Repeat exactly, and only, the lines from the one holding "has height=529, width=783." through the last line of the records below.
:: EXCERPTED DATA ::
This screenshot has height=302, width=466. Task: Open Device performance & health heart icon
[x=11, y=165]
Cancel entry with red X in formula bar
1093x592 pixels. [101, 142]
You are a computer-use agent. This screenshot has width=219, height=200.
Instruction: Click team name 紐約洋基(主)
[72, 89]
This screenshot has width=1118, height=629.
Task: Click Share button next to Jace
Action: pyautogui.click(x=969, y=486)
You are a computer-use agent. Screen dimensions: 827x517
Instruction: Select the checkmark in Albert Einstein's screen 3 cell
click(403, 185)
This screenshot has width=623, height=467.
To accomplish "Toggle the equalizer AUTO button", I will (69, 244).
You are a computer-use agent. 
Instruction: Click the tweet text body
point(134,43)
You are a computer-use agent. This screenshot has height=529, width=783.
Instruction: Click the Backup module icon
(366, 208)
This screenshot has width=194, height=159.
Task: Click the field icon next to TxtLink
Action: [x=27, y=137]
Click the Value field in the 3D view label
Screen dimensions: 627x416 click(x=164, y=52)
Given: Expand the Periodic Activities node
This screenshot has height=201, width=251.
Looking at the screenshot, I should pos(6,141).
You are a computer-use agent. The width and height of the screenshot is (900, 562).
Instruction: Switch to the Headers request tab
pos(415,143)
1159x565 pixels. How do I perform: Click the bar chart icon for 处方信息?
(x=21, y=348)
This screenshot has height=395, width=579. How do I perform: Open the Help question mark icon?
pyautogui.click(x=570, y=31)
:::
REPLY TO THE TASK:
You are a computer-use agent. This screenshot has height=529, width=783.
Instruction: Click the Backup module icon
(366, 208)
This screenshot has width=194, height=159.
Task: Click the field icon next to TxtLink
Action: [x=27, y=137]
Click the Value field in the 3D view label
Screen dimensions: 627x416 click(x=164, y=52)
Given: Expand the Periodic Activities node
This screenshot has height=201, width=251.
Looking at the screenshot, I should pos(6,141).
You are a computer-use agent. The width and height of the screenshot is (900, 562).
Instruction: Switch to the Headers request tab
pos(415,143)
1159x565 pixels. How do I perform: Click the bar chart icon for 处方信息?
(x=21, y=348)
This screenshot has height=395, width=579. How do I perform: Open the Help question mark icon?
pyautogui.click(x=570, y=31)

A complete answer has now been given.